In yet another novel set in the nineteenth century (it wasn’t planned, just how my TBR list has fallen since the new year), I’ve just read The Wonder, by Emma Donoghue. What a great book this is – and how it’s staying with me since I’ve finished it – I keep thinking about the characters, about what happened and what will happen to the characters in their future.
Lib Wright (Mrs Lib) is a Nightingale nurse, hired to watch over Anna O’Donnell in the Irish midlands just a few short years after the famine has ravaged Ireland. Anna herself is ‘The Wonder’, a child of 11 (who looks more like she’s 7 or 8) who reportedly hasn’t eaten for 4 months. Lib and her fellow watcher, Sister Michael, observe Anna closely during their shifts and Lib gradually realises that all is not as it seems. However, she needs to convince the committee who has hired her of what is actually going on.

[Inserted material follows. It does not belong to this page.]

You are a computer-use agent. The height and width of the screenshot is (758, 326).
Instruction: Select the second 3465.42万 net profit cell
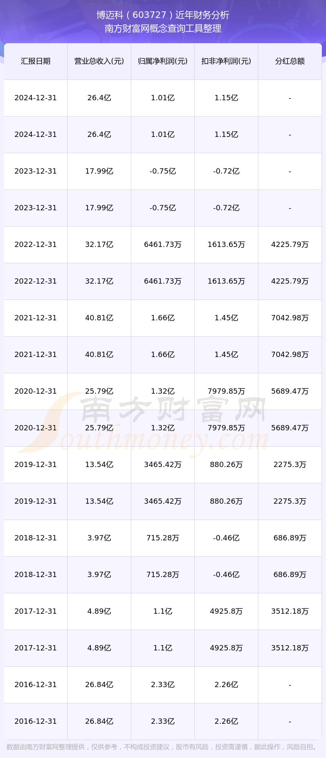click(163, 501)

This is a novel with a sense of place – the descriptions of Anna’s home, the claustrophobia and sense of rising alarm Lib feels is well portrayed. It’s also a novel which completely overturned my initial feelings. Lib’s acerbic throughout, but increasingly I became sympathetic to her views. I expected Anna to be a sap, but instead she’s a ‘delightful, dying child’. Like my last post on The Crow Garden, this novel is also set at a crossroads between science, logic and modern times (not least how women were treated at this time), and the mysticism of old religion.
Reading a book mostly set in a darkened room about a starving child should be depressing and awful, but this book isn’t. It’s got humour, hope and is ultimately enlightening. Read it. I promise you won’t be disappointed.